Data for the task Block Start

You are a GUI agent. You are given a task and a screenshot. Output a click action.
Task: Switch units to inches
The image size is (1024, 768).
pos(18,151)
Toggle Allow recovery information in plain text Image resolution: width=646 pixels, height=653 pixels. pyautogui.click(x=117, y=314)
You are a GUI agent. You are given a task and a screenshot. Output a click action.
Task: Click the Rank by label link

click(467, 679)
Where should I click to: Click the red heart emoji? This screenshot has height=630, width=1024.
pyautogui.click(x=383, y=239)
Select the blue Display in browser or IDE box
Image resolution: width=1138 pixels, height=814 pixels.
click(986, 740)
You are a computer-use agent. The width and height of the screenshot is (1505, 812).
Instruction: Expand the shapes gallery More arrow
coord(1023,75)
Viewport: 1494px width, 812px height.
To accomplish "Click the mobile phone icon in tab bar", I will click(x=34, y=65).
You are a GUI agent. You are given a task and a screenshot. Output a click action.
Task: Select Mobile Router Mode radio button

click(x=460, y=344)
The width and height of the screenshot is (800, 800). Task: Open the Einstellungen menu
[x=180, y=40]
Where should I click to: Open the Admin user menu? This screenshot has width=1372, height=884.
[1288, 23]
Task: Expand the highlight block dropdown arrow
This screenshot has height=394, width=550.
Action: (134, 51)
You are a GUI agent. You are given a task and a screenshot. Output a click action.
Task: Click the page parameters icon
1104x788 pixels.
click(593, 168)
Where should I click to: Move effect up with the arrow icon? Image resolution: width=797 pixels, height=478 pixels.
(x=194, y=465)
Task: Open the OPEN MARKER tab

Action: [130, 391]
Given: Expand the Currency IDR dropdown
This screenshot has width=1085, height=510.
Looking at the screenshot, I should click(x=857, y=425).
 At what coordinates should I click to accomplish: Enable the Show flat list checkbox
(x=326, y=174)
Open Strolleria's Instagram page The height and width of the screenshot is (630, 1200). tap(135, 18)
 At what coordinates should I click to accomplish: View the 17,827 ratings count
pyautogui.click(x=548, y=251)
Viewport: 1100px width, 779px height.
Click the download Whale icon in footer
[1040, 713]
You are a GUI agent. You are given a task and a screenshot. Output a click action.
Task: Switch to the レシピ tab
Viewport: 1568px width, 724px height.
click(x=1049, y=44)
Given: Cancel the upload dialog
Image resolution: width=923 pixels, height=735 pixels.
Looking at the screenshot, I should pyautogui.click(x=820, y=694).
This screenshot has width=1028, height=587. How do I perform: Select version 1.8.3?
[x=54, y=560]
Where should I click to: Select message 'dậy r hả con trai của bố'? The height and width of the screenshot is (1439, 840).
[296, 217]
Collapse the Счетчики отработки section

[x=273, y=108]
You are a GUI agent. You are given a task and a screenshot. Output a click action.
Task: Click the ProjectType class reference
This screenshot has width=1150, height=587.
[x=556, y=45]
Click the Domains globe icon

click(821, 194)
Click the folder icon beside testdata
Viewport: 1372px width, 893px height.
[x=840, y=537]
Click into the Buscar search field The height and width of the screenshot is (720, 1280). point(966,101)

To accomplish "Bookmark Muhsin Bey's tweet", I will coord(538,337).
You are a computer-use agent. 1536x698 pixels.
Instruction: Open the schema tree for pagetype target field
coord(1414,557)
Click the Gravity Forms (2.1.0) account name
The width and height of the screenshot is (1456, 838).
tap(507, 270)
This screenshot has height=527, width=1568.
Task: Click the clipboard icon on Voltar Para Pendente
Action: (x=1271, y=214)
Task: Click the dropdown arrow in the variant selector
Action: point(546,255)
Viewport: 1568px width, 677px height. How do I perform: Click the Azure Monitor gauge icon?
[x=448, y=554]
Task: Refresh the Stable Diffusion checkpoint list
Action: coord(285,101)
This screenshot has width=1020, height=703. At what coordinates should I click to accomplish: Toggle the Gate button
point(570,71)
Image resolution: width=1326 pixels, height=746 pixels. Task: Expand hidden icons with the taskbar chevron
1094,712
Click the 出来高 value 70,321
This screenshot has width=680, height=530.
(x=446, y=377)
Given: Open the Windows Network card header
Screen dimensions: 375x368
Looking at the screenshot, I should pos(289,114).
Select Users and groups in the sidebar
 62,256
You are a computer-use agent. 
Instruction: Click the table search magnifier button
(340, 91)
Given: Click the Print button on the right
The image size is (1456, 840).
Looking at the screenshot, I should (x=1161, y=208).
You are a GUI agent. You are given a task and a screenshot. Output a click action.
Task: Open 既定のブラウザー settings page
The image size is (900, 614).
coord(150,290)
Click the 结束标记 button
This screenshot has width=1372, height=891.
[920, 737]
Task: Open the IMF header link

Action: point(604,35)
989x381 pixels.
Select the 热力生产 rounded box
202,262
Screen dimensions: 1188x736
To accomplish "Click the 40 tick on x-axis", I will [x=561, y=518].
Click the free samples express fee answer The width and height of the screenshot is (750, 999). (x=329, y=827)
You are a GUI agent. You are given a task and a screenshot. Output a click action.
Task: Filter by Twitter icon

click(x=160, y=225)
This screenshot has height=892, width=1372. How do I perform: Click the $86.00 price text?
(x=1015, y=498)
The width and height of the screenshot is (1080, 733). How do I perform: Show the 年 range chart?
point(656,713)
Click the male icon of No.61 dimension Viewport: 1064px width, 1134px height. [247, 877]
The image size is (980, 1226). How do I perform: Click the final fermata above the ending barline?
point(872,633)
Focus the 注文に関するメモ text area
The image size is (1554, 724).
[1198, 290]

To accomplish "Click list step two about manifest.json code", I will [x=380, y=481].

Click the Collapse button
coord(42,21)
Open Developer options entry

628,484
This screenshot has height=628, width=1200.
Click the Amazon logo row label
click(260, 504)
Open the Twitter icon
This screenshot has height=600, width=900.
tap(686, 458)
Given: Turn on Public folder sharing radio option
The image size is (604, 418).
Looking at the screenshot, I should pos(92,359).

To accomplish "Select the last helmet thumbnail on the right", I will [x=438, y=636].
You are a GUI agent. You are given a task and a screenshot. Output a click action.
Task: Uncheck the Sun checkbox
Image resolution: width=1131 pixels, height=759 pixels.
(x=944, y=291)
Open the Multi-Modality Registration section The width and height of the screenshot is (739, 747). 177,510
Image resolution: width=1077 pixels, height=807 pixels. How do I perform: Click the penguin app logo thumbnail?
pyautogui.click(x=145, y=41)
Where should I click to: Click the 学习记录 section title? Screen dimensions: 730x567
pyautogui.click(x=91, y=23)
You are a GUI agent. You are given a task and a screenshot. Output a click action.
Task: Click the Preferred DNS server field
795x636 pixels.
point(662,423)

Data for the task Block End

**Required work**
Pull each line containing "right" from the records.

**Task output**
Given: Click the Print button on the right
To accomplish "Select the last helmet thumbnail on the right", I will [x=438, y=636].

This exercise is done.